[EXERCISE] Quote the records below in full, exactly as given, with the images taken out.

======

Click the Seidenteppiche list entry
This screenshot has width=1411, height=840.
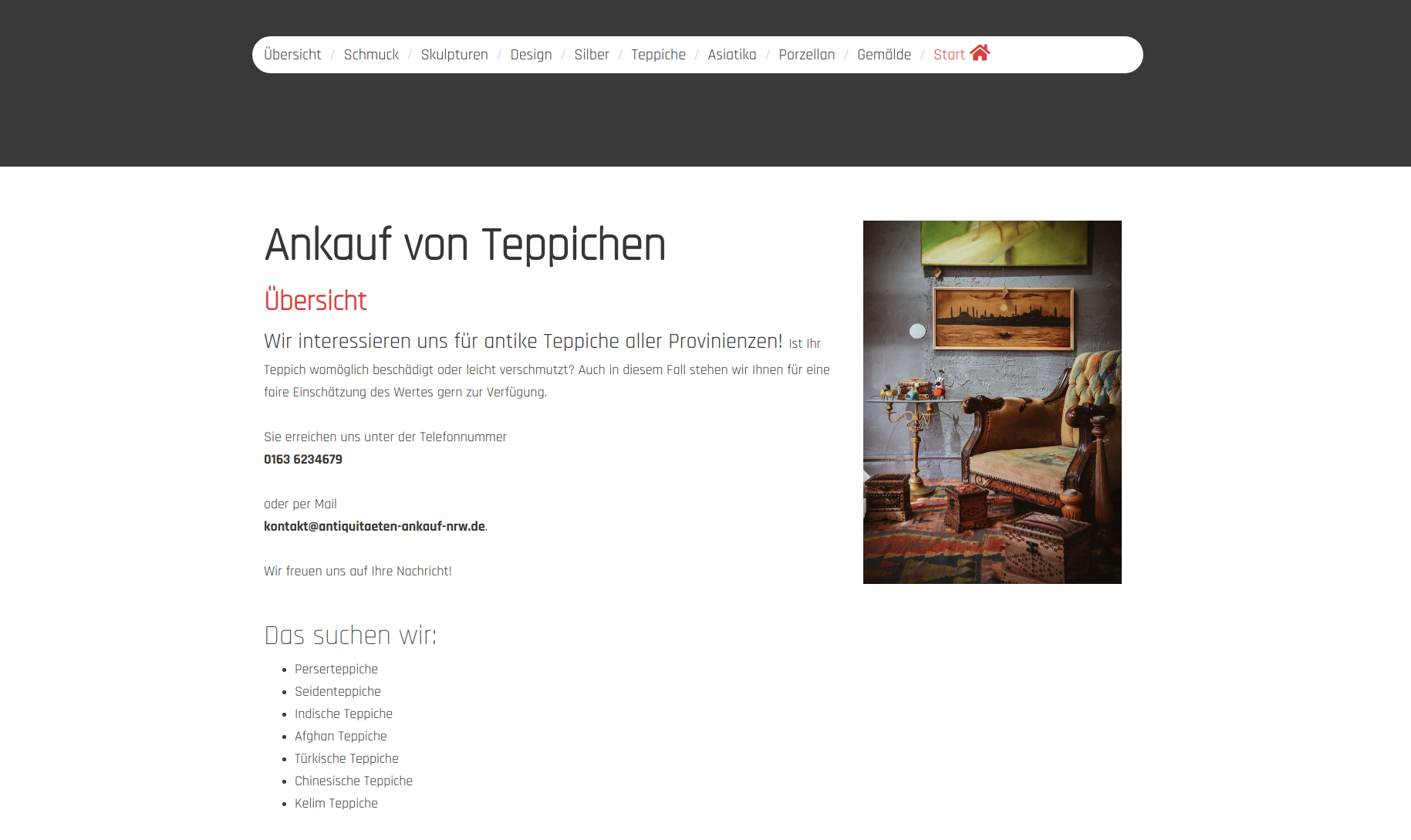pyautogui.click(x=338, y=691)
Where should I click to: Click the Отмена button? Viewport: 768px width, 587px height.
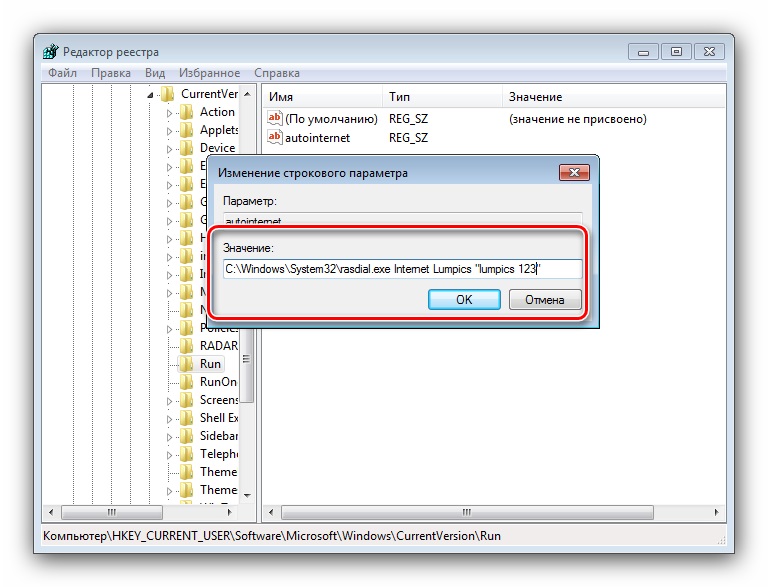pyautogui.click(x=545, y=299)
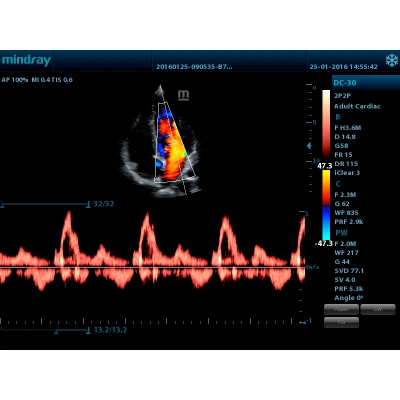This screenshot has height=400, width=400.
Task: Click the Doppler spectrum baseline
Action: pyautogui.click(x=152, y=267)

======

[WRITTEN RESPONSE]
Click the Seidenteppiche list entry
This screenshot has width=1411, height=840.
pyautogui.click(x=338, y=691)
Where should I click to: Click the Отмена button? Viewport: 768px width, 587px height.
pyautogui.click(x=545, y=299)
This screenshot has height=400, width=400.
Task: Click the Doppler spectrum baseline
Action: pyautogui.click(x=152, y=267)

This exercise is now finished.